Top of Stored data

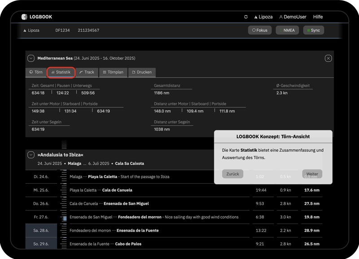Screen dimensions: 359x259
Task: Open the Track tab
Action: coord(87,72)
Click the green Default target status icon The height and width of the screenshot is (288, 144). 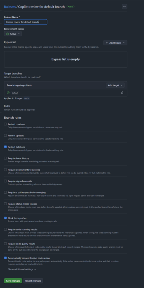[x=8, y=93]
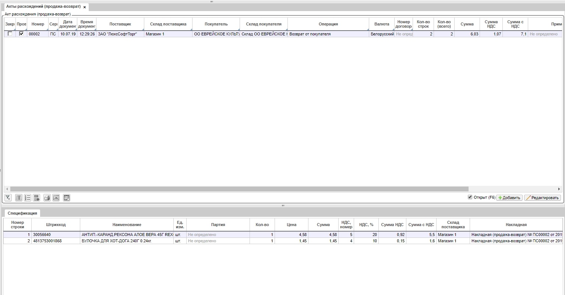The height and width of the screenshot is (295, 565).
Task: Switch to the Спецификация tab
Action: (22, 214)
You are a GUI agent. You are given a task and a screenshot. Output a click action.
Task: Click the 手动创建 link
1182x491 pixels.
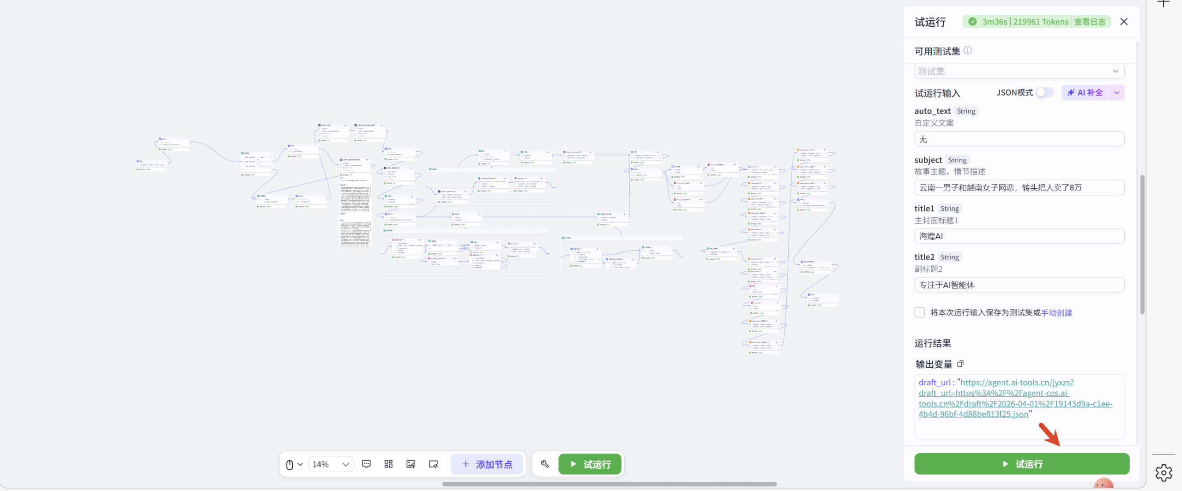tap(1056, 313)
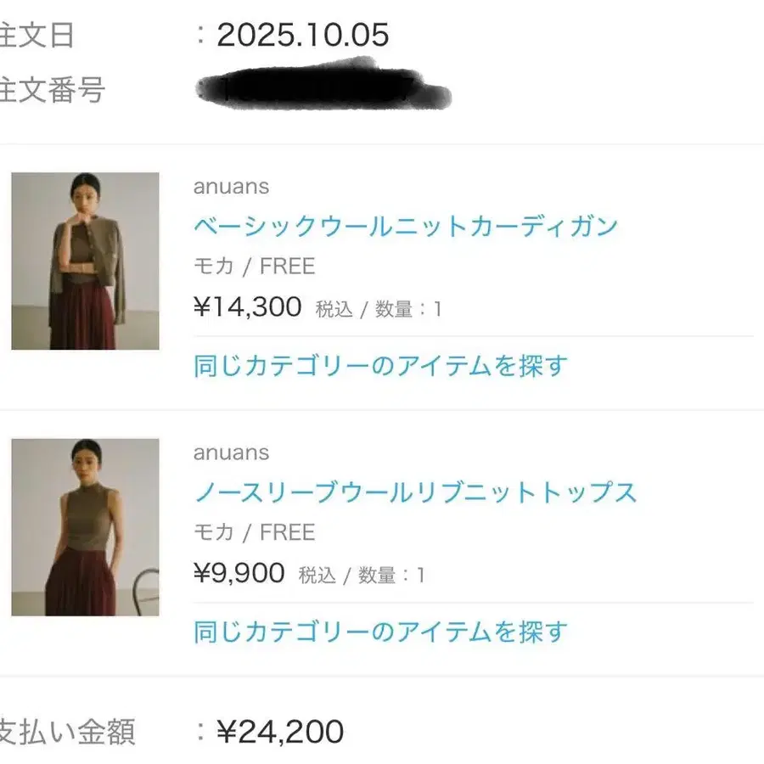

Bottom of Stored data

About this exercise ::
Repeat only the lines from the one with "You are a GUI" through the end of the data, both included and exactly as written. Pictures stay out of the copy.

Reply to the exercise ::
You are a GUI agent. You are given a task and a screenshot. Output a click action.
Task: Click the 手动创建 link
1182x491 pixels.
tap(1056, 313)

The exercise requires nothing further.